Normally, both ARP and Jena are used to read files either from the local machine or from the Web. A different use case, addressed here, is when the XML source is available in-memory in some way. In these cases, ARP and Jena can be used as a SAX event handler, turning SAX events into triples, or a DOM tree can be parsed into a Jena Model.
To read an arbitrary SAX source as triples to be added into a Jena Model, it is not possible to use a Model.read() operation. Instead, you construct a SAX event handler of class SAX2Model, using the create method, install these as the handler on your SAX event source, and then stream the SAX events. It is possible to have fine-grained control over the SAX events, for instance, by inserting or deleting events, before passing them to the SAX2Model handler.
This code uses the Xerces parser as a SAX event stream, and adds the triple to a Model using default options.
// Use your own SAX source. XMLReader saxParser = new SAXParser(); // set up SAX input InputStream in = new FileInputStream("kb.rdf"); InputSource ins = new InputSource(in); ins.setSystemId(base); Model m = ModelFactory.createDefaultModel(); String base = "http://example.org/"; // create handler, linked to Model SAX2Model handler = SAX2Model.create(base, m); // install handler on SAX event stream SAX2RDF.installHandlers(saxParser, handler); try { try { saxParser.parse(ins); } finally { // MUST ensure handler is closed. handler.close(); } } catch (SAXParseException e) { // Fatal parsing errors end here, // but they will already have been reported. }
If your SAX event source is a subclass of XMLReader, then the installHandlers static method can be used as shown in the sample.

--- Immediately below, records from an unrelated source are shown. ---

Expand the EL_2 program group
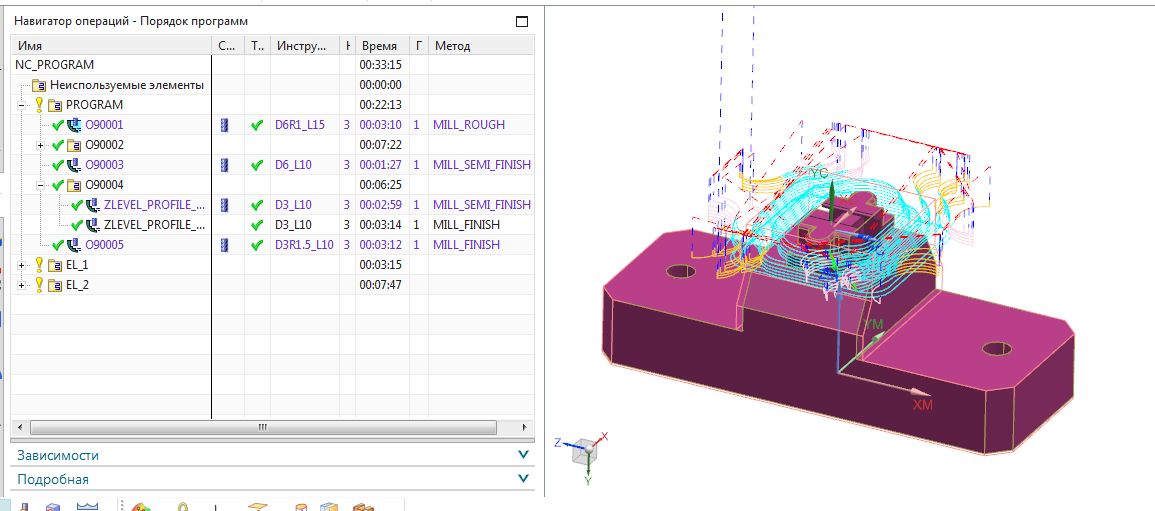Image resolution: width=1155 pixels, height=511 pixels. pos(21,285)
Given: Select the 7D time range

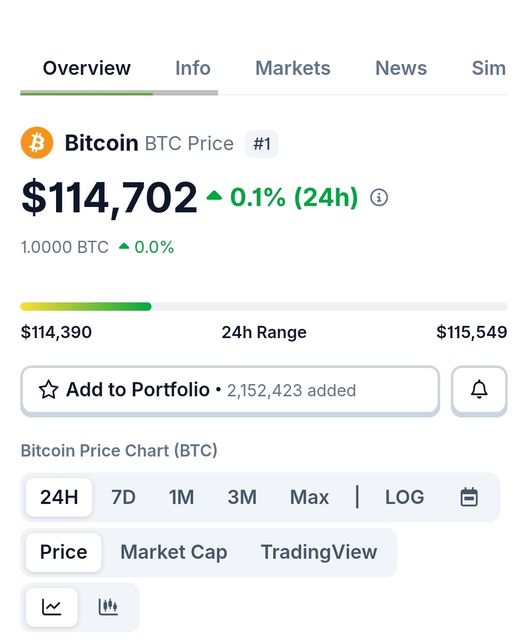Looking at the screenshot, I should point(123,497).
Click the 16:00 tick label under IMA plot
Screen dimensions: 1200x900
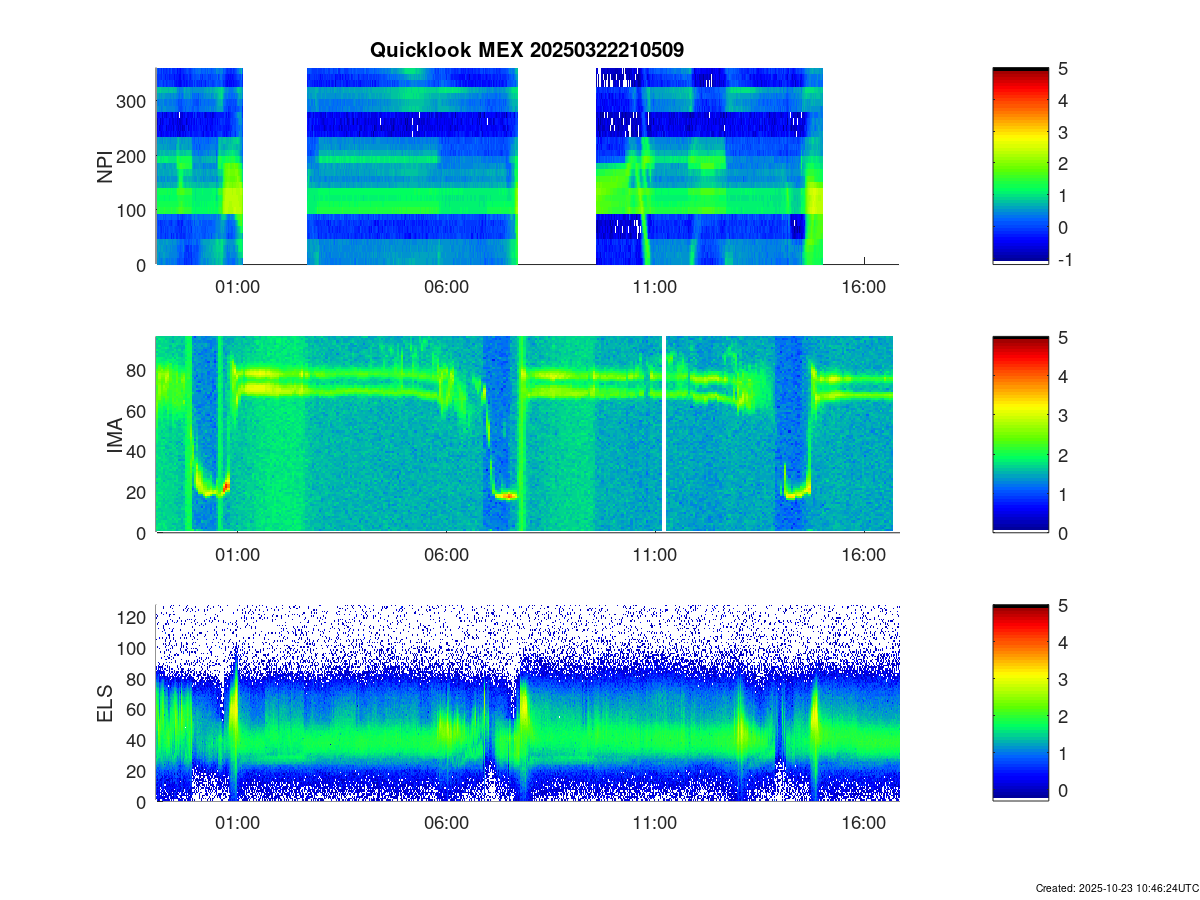(x=864, y=555)
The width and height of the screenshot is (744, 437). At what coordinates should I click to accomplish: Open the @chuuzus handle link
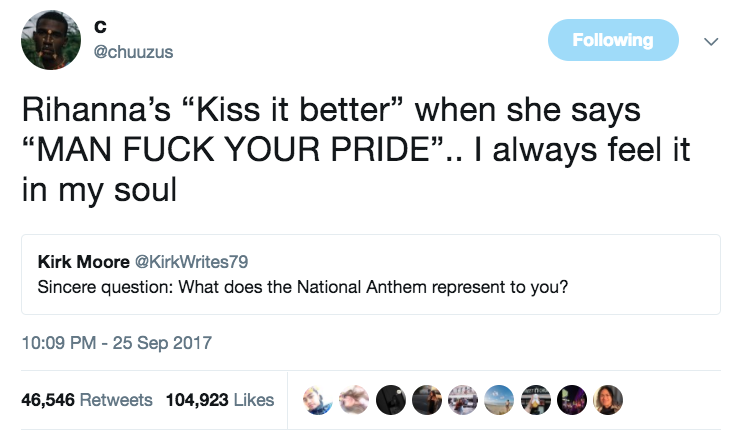[133, 52]
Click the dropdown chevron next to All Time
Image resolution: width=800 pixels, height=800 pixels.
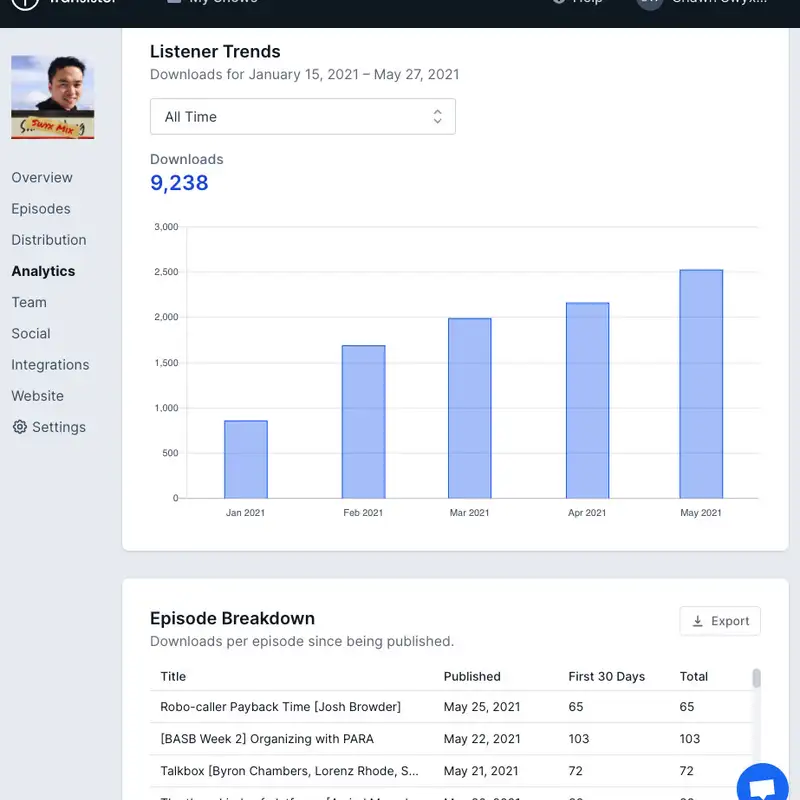438,116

Otherwise, you have to do it yourself. The installHandlers code is like this:
static public void installHandlers(XMLReader rdr, XMLHandler sax2rdf) throws SAXException { rdr.setEntityResolver(sax2rdf); rdr.setDTDHandler(sax2rdf); rdr.setContentHandler(sax2rdf); rdr.setErrorHandler(sax2rdf); rdr.setFeature("http://xml.org/sax/features/namespaces", true); rdr.setFeature( "http://xml.org/sax/features/namespace-prefixes", true); rdr.setProperty( "http://xml.org/sax/properties/lexical-handler", sax2rdf); }
For some other SAX source, the exact code will differ, but the required operations are as above.
The SAX2Model handler supports the setErrorHandler method, from the Jena RDFReader interface. This is used in the same way as that method to control error reporting.
A specific fatal error, new in Jena 2.3, is ERR_INTERRUPTED, which indicates that the current Thread received an interrupt. This allows long jobs to be aborted on user request.
The SAX2Model handler supports the setProperty method, from the Jena RDFReader interface. This is used in nearly the same way to have fine grain control over ARPs behaviour, particularly over error reporting, see the I/O howto. Setting SAX or Xerces properties cannot be done using this method.
If you are only treating some document subset as RDF/XML
then it is necessary to ensure that ARP knows the correct
value for xml:lang
and desirable
that it knows the correct mappings of namespace prefixes.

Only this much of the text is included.